▶ [Source text]
#####

I believe ultimately conservatives want to live in a common sense world where men are hanged if they violently rape a woman, but that women need to meet society halfway by accepting that the world can be a dangerous place and that they need to drink less, dress more modestly, have less sex with strangers, maybe even have chaperones (remember chaperones?), and just generally be more careful about how they conduct themselves publicly.

But they absolutely refuse to take any responsibility for the bad things that happen to them. I’m a father of two daughters and they’d be in real trouble if I ever found out they passed out drunk on a street, because I know the world is full of bad men who can’t just be taught that “rape is wrong” or that “no means no”. A minority of men are hardwired to do these things; we are still apes after all.

#####

▶ [Brief 1] According to the commentary on conservatives and personal safety, how many daughters does the writer have?
▶ [Brief 2] Carry on the commentary on conservatives and personal safety from its final sentence, keeping its voice.
The entries that come next have no connection to the commentary on conservatives and personal safety.

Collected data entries
#####

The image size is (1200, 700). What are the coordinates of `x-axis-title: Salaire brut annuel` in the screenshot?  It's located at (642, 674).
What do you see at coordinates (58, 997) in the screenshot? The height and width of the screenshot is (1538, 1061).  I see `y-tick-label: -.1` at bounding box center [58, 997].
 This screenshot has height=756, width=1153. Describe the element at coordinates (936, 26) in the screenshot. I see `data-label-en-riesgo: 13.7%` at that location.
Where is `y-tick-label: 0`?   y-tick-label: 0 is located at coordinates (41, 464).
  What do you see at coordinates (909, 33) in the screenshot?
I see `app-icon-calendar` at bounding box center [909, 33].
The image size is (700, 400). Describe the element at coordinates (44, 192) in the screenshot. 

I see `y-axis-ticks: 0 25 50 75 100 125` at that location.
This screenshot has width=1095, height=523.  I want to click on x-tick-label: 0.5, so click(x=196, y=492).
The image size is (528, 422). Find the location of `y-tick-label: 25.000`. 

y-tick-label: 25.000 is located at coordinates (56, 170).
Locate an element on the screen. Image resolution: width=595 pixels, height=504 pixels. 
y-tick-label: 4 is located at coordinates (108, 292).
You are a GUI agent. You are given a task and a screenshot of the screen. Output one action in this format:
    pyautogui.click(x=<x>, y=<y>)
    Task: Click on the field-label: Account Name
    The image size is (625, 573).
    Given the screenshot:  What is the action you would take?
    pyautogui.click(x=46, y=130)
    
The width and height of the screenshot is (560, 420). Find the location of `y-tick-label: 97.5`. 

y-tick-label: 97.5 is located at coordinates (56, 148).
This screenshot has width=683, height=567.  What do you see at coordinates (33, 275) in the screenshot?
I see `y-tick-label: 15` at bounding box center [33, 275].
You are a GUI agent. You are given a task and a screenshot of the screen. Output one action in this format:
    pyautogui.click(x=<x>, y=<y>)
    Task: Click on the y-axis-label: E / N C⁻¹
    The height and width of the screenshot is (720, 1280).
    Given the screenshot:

#####

▶ [Exercise answer 1] Two.

▶ [Exercise answer 2]
I think what conservatives have seen over the last few years is men being shamed by leftists (and especially feminists) for acting in traditionally male ways. And because the right wanted to own the libs they started engaging in purity spiraling, taking glee in holding ostensibly progressive female teachers to the same standards as male teachers who do the equivalent with a girl.

That’s not a world I want to live in though. I don’t want to live in a world where a 30 year old man having sex with a 14 year old student is the same as a 30 year old woman having sex with a 14 year old boy. I’ve had sexual encounter with scores of women and enjoyed every single one of them. Regret? Shame? Not even once. My feeling is that quite a few of those women sometimes felt regret and shame though—because men and women are wired differently.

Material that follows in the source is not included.